¿Sabías que estar rodeado de gente que se queja continuamente afecta tu estado de ánimo?


La queja es una reacción natural que permite liberar tensiones en situaciones complejas o dolorosas, pero algunas veces, sin que lo notemos, nos roba energías, no está mal sentir empatía cuando nuestros seres queridos lo están pasando mal, pero escuchar a aquellos que se quejan de todo es más perjudicial de lo que imaginamos.

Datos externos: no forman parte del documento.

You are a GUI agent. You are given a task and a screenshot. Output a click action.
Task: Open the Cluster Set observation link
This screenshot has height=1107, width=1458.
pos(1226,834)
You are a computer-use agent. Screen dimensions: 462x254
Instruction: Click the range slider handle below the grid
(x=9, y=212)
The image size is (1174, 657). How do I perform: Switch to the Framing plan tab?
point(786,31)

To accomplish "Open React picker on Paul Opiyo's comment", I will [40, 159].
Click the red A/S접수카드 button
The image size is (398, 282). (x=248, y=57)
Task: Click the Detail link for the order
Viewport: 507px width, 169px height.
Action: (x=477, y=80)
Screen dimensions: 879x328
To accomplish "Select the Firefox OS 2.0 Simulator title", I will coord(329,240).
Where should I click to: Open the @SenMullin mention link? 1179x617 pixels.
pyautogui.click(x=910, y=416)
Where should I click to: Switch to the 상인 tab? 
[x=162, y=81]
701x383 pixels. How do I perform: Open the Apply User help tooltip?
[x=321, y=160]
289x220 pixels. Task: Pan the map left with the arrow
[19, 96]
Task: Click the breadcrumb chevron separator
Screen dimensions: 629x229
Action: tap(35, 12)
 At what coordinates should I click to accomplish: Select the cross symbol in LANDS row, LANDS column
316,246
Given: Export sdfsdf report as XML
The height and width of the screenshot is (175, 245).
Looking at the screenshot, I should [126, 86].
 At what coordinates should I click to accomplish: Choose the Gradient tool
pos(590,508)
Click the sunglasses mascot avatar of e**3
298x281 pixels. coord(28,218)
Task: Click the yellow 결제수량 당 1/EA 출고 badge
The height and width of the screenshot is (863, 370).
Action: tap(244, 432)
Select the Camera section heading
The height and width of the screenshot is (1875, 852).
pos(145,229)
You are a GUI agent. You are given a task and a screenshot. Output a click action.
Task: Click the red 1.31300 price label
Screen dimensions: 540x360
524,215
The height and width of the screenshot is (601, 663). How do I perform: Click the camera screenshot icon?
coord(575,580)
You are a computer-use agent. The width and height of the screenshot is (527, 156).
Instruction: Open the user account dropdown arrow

Su actitud llega a ser tan tóxica  y manipuladora que nos hace pensar que somos insensibles o egoístas por el hecho de no querer seguir escuchando, por eso es importante saber identificar esas situaciones, conocer cuáles son los efectos de esa negatividad en nuestra vida y qué hacer al respecto.

Viven renegando de la vida que llevan, siempre quieren hacerse las víctimas, se quejan porque sí y porque no y, sobre todo, nunca hacen nada para cambiar lo que tanto les atormenta, apesar de que al principio nos parece normal, con el paso del tiempo nos vamos dando cuenta de que, más que por una situación difícil, la queja es un hábito que forma parte de la persona.

La queja pasa a ser un acto consciente o inconsciente de manipulación, la persona trata de generar culpa, compasión o solidaridad, casi siempre para no asumir sus propias responsabilidades, nos hacen sentir que es nuestra obligación ayudarles a resolver sus problemas o, por lo menos, ser su paño de lágrimas en todo momento.

Las consecuencias de escuchar a la gente que se queja

Las actitudes de aquellos que se quejan por todo son tan negativas que empezamos a sentir una carga que no deberíamos llevar.

Aunque no lo notes, el cerebro sufre cambios causados por las emociones que se generan por los problemas ajenos.

Sentimientos como la frustración, la culpa y la tristeza modifican algunos procesos que liberan ciertas hormonas como el cortisol, e incrementan la susceptibilidad de padecer:

  • Altibajos emocionales.
  • Pensamientos negativos.
  • Disminución de la concentración.
  • Dificultades para resolver problemas propios.

¿Qué podemos hacer para enfrentar la actitud quejumbrosa?

En la vida no todo sale como lo planeamos y a menudo nos tenemos que enfrentar a retos que no queremos ni esperamos. No obstante, de nada sirve encerrarnos en la frustración y la amargura.

La energía que usamos al quejarnos es precisamente la que necesitamos para superar este tipo de situaciones difíciles, no podemos pretender solucionar la vida de otros cuando necesitamos esos esfuerzos para generar nuestros propios cambios.